Au milieu de l’animation et des couleurs de la foire organisée au stade paralympique de Goma, une silhouette attire l’attention. Installée sur son vélo tricycle, Maombi Saidi surveille attentivement les épis de maïs qu’elle fait braiser devant les visiteurs. Femme vivante avec handicap, elle fait partie de celles qui, malgré les obstacles, refusent de baisser les soutiens-gorge.
La scène a été évoquée par notre reporter, Rosalie Zawadi, présente sur place pour couvrir le lancement des activités du mois des droits des femmes dans la ville, sous occupation rebelle depuis plus d’un an.
Une foire qui célèbre le courage des femmes
Lundi 9 mars, les organisations membres du groupe de travail de lutte contre les violences basées sur le genre ont lancé les activités du mois des droits des femmes au stade paralympique de Goma, au Nord-Kivu.

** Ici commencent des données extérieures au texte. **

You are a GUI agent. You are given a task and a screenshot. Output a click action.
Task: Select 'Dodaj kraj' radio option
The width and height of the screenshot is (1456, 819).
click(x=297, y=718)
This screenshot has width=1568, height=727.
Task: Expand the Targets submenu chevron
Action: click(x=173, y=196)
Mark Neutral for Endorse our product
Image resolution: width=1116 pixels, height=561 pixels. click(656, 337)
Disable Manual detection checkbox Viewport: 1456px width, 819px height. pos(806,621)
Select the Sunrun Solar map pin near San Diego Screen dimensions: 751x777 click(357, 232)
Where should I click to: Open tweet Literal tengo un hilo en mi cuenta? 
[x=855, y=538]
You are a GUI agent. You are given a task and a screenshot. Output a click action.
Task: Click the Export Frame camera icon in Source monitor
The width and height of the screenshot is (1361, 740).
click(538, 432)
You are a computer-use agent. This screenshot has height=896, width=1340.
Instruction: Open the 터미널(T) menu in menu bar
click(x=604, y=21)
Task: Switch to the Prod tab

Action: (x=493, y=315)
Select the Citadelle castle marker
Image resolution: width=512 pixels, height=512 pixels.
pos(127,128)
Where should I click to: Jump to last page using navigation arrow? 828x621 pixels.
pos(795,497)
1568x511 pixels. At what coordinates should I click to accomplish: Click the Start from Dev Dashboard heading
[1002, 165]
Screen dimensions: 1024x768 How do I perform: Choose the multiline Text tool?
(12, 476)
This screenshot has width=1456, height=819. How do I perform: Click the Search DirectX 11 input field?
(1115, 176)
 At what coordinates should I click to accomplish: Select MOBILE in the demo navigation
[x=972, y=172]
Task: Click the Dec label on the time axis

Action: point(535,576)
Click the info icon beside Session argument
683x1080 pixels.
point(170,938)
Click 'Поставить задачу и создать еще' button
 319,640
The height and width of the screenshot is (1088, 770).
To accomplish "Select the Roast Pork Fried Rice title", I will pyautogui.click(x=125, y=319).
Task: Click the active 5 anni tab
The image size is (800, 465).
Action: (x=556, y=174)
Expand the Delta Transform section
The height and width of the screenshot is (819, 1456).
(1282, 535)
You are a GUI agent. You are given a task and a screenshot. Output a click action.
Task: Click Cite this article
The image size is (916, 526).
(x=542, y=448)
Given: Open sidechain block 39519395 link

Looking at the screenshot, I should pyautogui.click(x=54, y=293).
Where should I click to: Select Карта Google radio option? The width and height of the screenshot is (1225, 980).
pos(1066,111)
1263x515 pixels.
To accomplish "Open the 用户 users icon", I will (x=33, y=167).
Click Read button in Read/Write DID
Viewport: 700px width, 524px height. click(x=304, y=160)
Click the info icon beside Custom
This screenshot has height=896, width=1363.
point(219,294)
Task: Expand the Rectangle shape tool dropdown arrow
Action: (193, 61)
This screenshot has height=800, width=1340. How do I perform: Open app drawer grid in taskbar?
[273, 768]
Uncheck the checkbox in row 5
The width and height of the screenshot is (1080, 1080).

Pour l’occasion, une foire a rassemblé des dizaines de femmes lieux exposant leurs produits.
Des produits agricoles aux objets d’artisanat, en passant par la petite industrie et la restauration, les stands offrent un aperçu de l’ingéniosité et de la détermination des femmes du Nord-Kivu.
À l’entrée du stade, l’ambiance est conviviale. Deux femmes s’affairent autour d’un poêle pour préparer des frites et des brochettes, tandis que les visiteurs circulent entre les étals. Mais derrière cette atmosphère festive se cachent aussi les réalités d’un quotidien difficile.
Le combat quotidien de Maombi Saidi
Parmi les exposantes, Maombi Saidi incarne cette lutte quotidienne pour survivre. Assise sur son vélo tricycle, elle fait griller des épis de maïs qu’elle espère vendre pour subvenir aux besoins de ses enfants.
Son activité est modeste, mais pour elle, chaque vente compte.
« Je vous dis que la vie ne tient pas. Nous essayons différentes activités mais ça ne marche pas alors que nous avons des enfants. Je suis venu ici avec les maïs à vendre pour 20 000 francs congolais, mais c’est comme si je ne parviendrai pas à tout écouler… En tout cas ça ne va pas », raconte-t-elle, sereine.
Malgré les difficultés, Maombi Saidi refuse de céder au découragement. Comme beaucoup d’autres femmes vivantes avec handicap, elle cherche à gagner sa vie dignement.
« Que les autorités nous ramènent la paix pour que nous, femmes vivantes avec handicap, puissions trouver comment vivre sans aller mendier », ajoute-t-elle avec espoir.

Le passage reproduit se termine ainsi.